→ Exercise directions
Beginning at the line with "This screenshot has height=260, width=482.", please repeat each line exactly through the end of the records below, including that first line and the last, but no pictures.
BEGIN Extracted material
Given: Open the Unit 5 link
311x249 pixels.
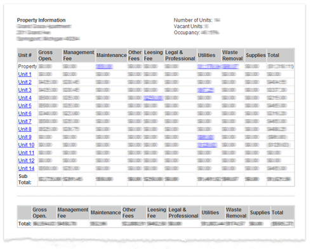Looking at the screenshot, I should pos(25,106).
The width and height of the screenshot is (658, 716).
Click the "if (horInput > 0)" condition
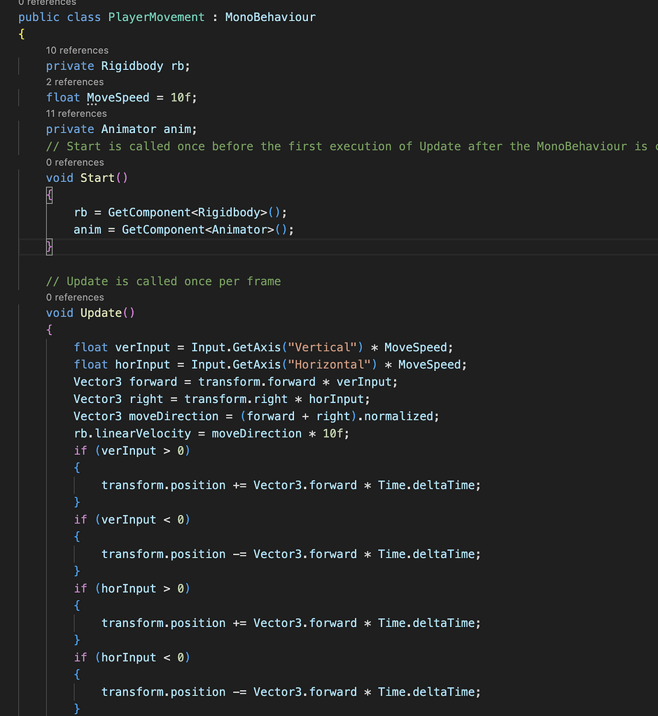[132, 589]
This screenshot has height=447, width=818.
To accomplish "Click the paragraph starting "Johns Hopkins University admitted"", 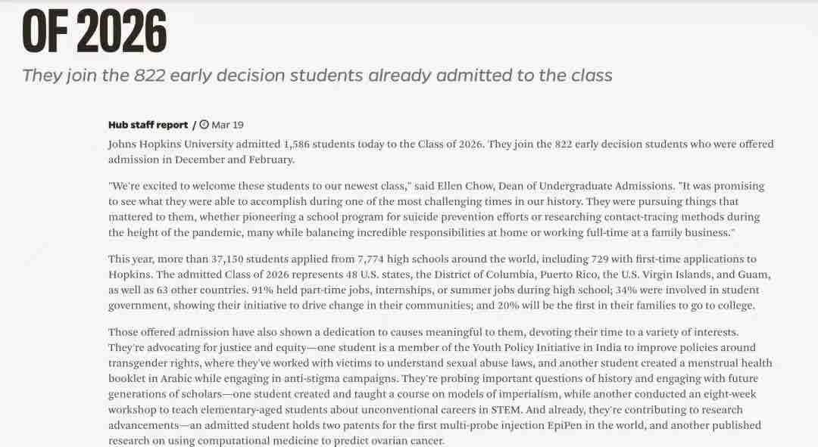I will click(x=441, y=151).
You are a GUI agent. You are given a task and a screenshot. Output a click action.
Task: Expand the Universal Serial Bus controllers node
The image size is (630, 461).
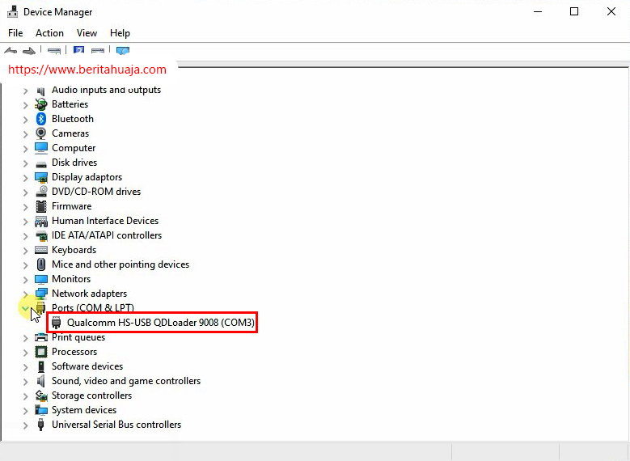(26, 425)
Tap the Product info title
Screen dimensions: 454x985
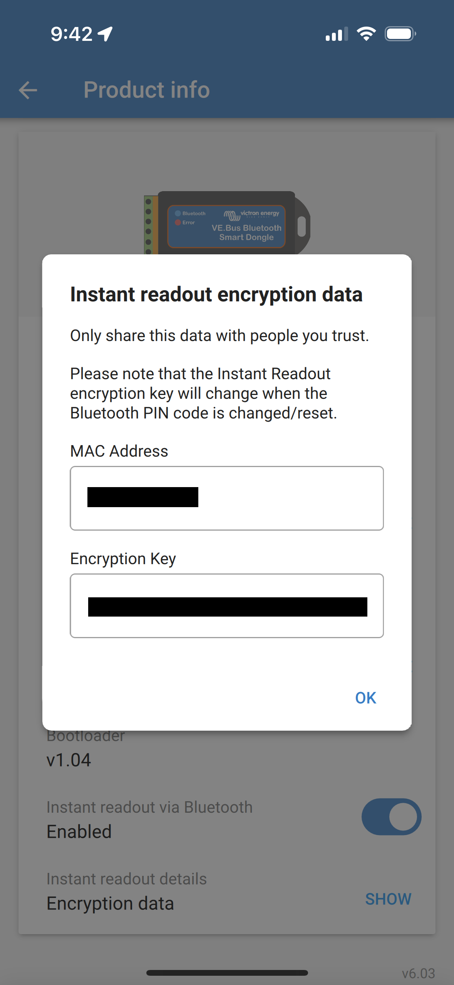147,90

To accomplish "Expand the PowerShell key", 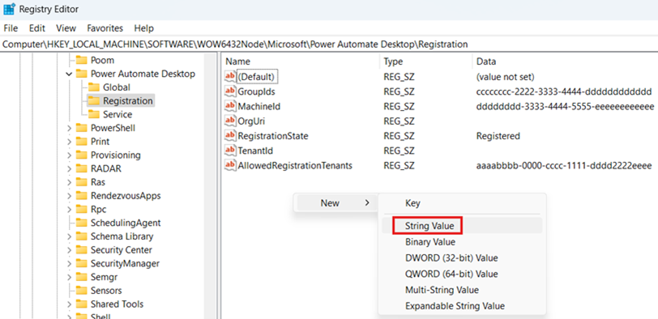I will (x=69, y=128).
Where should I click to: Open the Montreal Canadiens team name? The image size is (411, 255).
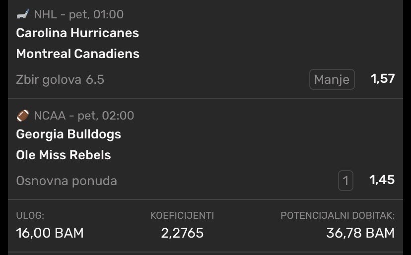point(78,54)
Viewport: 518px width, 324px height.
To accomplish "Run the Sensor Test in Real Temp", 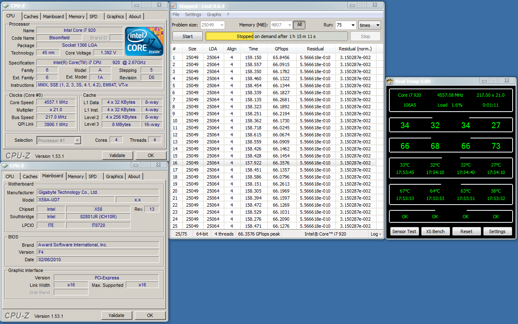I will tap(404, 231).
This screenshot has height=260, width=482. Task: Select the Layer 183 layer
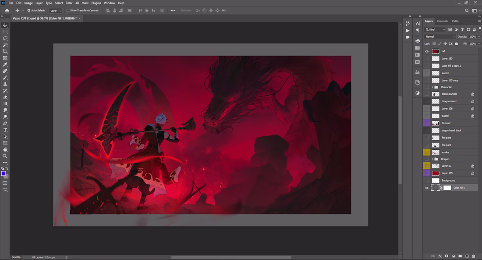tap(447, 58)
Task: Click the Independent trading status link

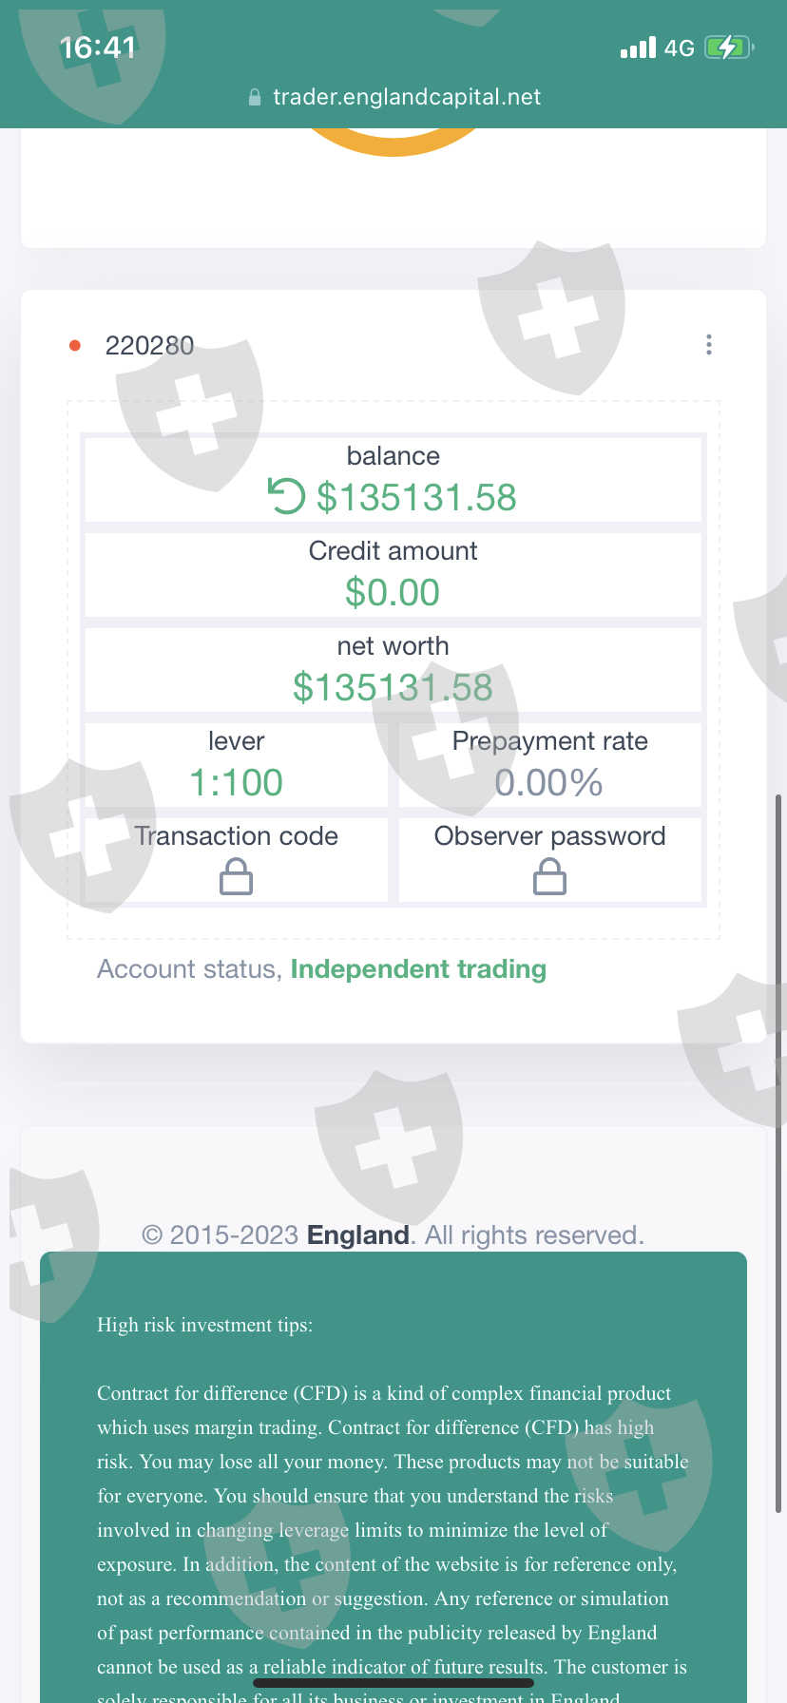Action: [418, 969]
END Extracted material
→ Written answer
This screenshot has height=260, width=482. Task: Select the Layer 183 layer
tap(447, 58)
Task: Click the Independent trading status link

Action: [418, 969]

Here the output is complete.